Case est un peu réticent. Tentateur, le brun suave lui lance des regards qui en disent long et lui propose de partir de la soirée pour aller s’envoyer en l’air. Il demande à John si ça ne le dérange pas qu’ils s’en aillent si tôt. L’ami ne fait pas d’histoire mais finira par le regretter, ses deux autres invités finissant eux aussi par le laisser pour aller faire leur affaire. Chez Case, la fête continue. Grant et lui prennent des champignons.
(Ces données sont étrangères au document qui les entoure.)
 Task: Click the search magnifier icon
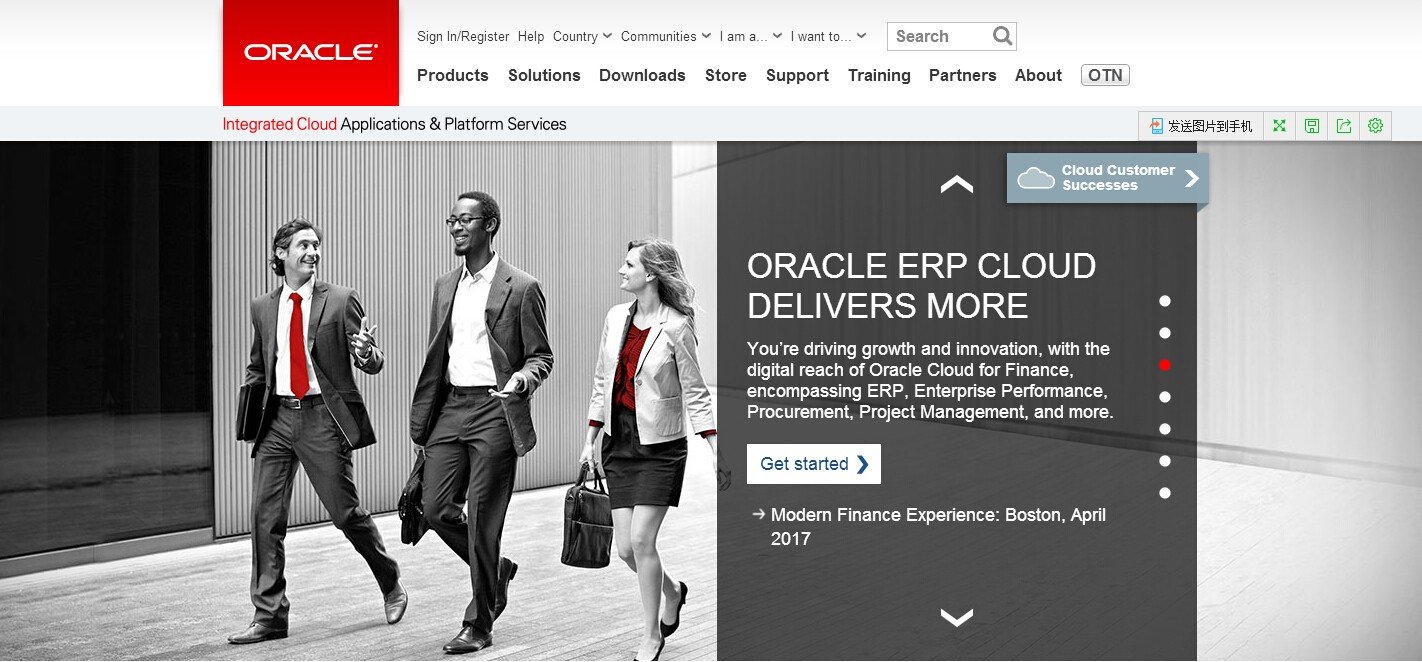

On découvre le séminariste offert sur le lit, presque en transe, prenant un air vulgaire, très aguicheur. Grant, qui vient de délicatement se déshabiller, l’observe avec un air grave et excité. Au lit, c’est l’explosion. En plein ébat, Case est à nouveau sujet à de nombreux flashs et autres hallucinations.
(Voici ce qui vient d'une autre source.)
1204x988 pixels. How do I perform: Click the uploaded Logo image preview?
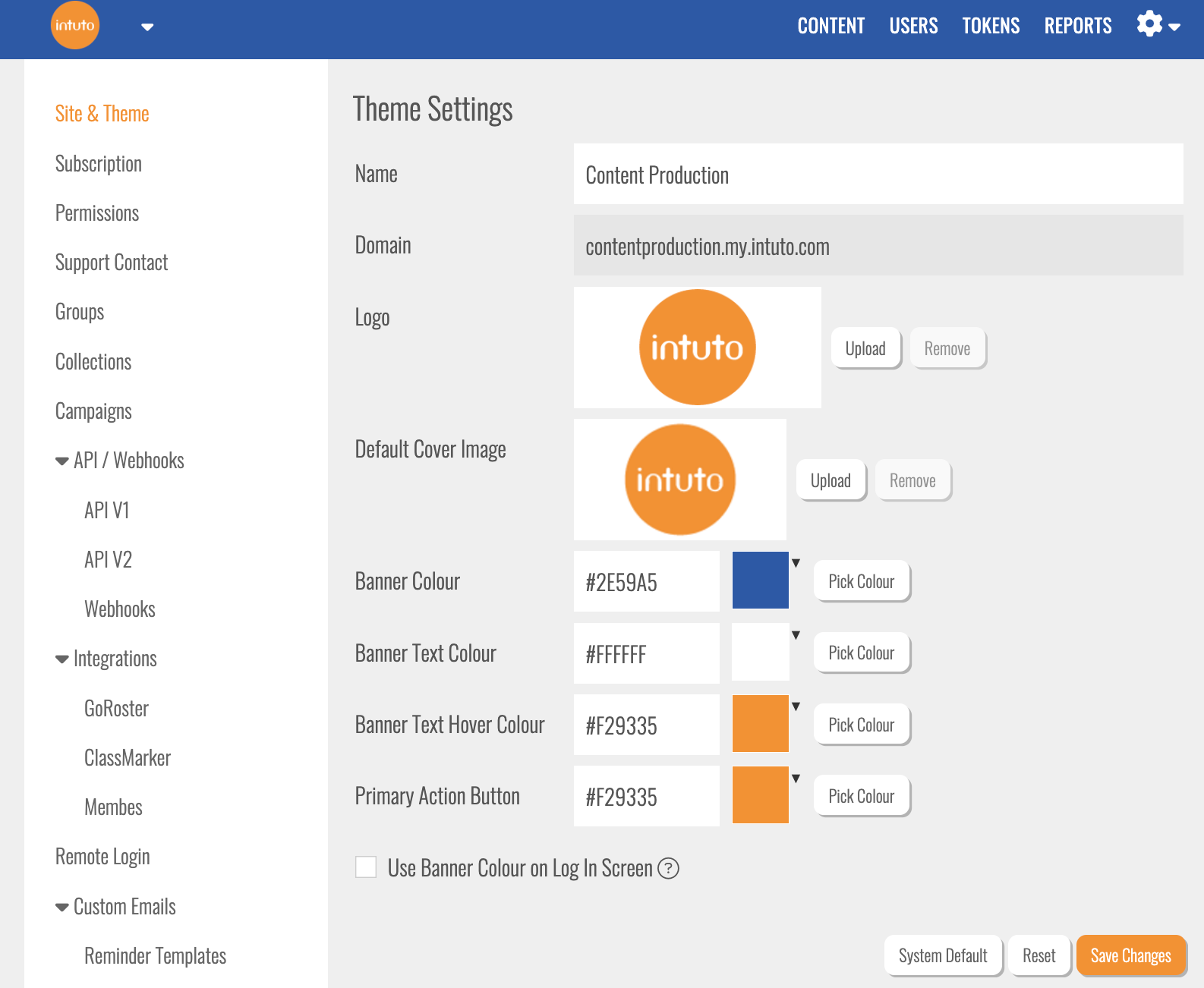(697, 348)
Il a ainsi l’impression qu’ils ne sont pas deux mais trois dans le lit, son double s’étant invité. Le double finit par s’éloigner, apeuré par ce à quoi il est train d’assister. Il continue de regarder alors que Case, en plein acte, rigole de façon sadique, grotesque. Le tour de force de la scène est de parvenir à insérer ces moments schizos, propices à la débandade, et de pourtant toujours faire remonter la tension charnelle. Piano, sons perturbants, râles de plaisir : la machine s’emballe, les corps brûlent, l’image se floute quand, emporté par le désir, Grant se fait plus virulent. C’est peu dire que Philip Darden est explosif. La scène est une réussite totale, cinématographique en diable, d’une efficacité et d’une inventivité rare. Après l’orgasme, Grant dit à Case qu’il aimerait bien remettre le couvert et qu’ils reprennent ensemble des champignons. Case, lui, semble ailleurs, mélancolique. Il lui répond qu’il va probablement partir quelques temps pour essayer de se retrouver.
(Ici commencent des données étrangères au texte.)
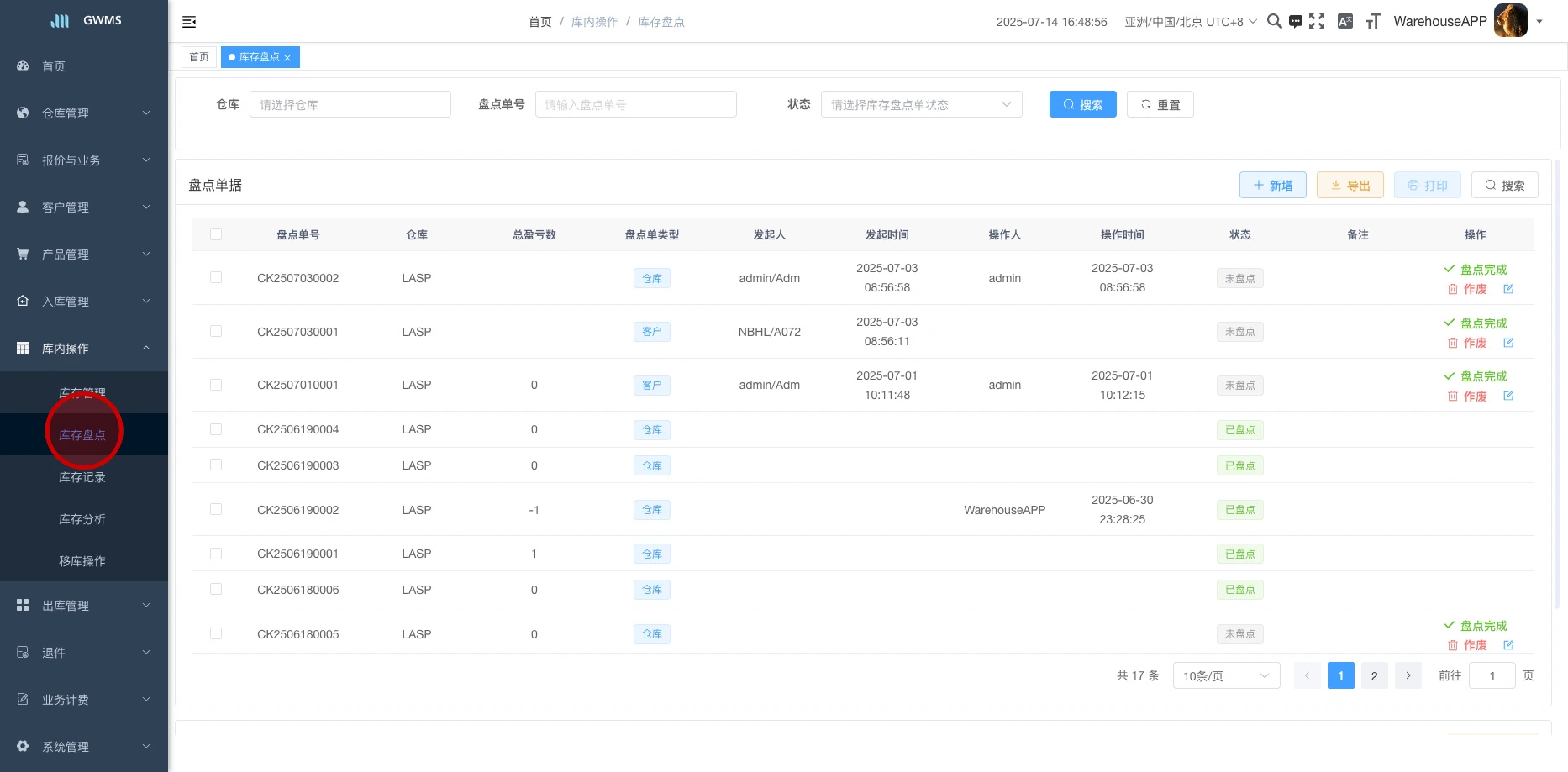This screenshot has height=772, width=1568.
Task: Expand the 仓库管理 sidebar menu
Action: click(x=84, y=113)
Case s’en va voir la mer. Le décor et la façon de filmer évoquent Boys in the sand de Wakefield Poole. Après avoir fait trempette, notre homme perdu s’offre une petite balade. Il tombe sur un brun mature, en train de bronzer les fesses à l’air. Il passe son chemin. Chez lui, en plein rasage, Case voit réapparaître son double, son ange maléfique. Ce dernier le met en garde : il connaît le secret de son âme et peut le détruire. Case lui demande où il peut trouver de nouveaux champignons. L’ange lui révèle qu’il y en a dans la forêt. Il part en cueillir. Désormais armé de son stimulant, il retrouve l’homme de la plage et ils vont ensemble chez lui. Et une fois son champignon ingurgité, Case se laisser aller. La mise en scène est saisissante, rendant à la fois déroutants et criants de vérités les actes sexuels, avec un travail sur le son qui nous secoue constamment.
Quelques heures plus tard, Case et l’actif sont au lit, endormis. Case se réveille, réalise qu’il est seul. Air blafard, panique : il va consulter un ouvrage qui lui révèle le piège de son démon dans lequel il est tombé. Il a cueilli trop de champignons, au point de ne pas s’apercevoir que dans le lot il y avait une amanite vireuse (dont le petit nom en anglais est « Destroying Angel ») : un champignon toxique qui peut amener jusqu’à la mort. Son reflet maléfique réapparaît avec son rire glaçant. Case tente de briser le miroir à coup de poignard. Il se tue lui-même. Son âme s’envole. On le retrouve en prêtre dans la scène d’après, observant sa propre tombe, s’allongeant au sol et ne pouvant s’empêcher de se frotter à celui-ci. Le sexe aura définitivement causé sa perte.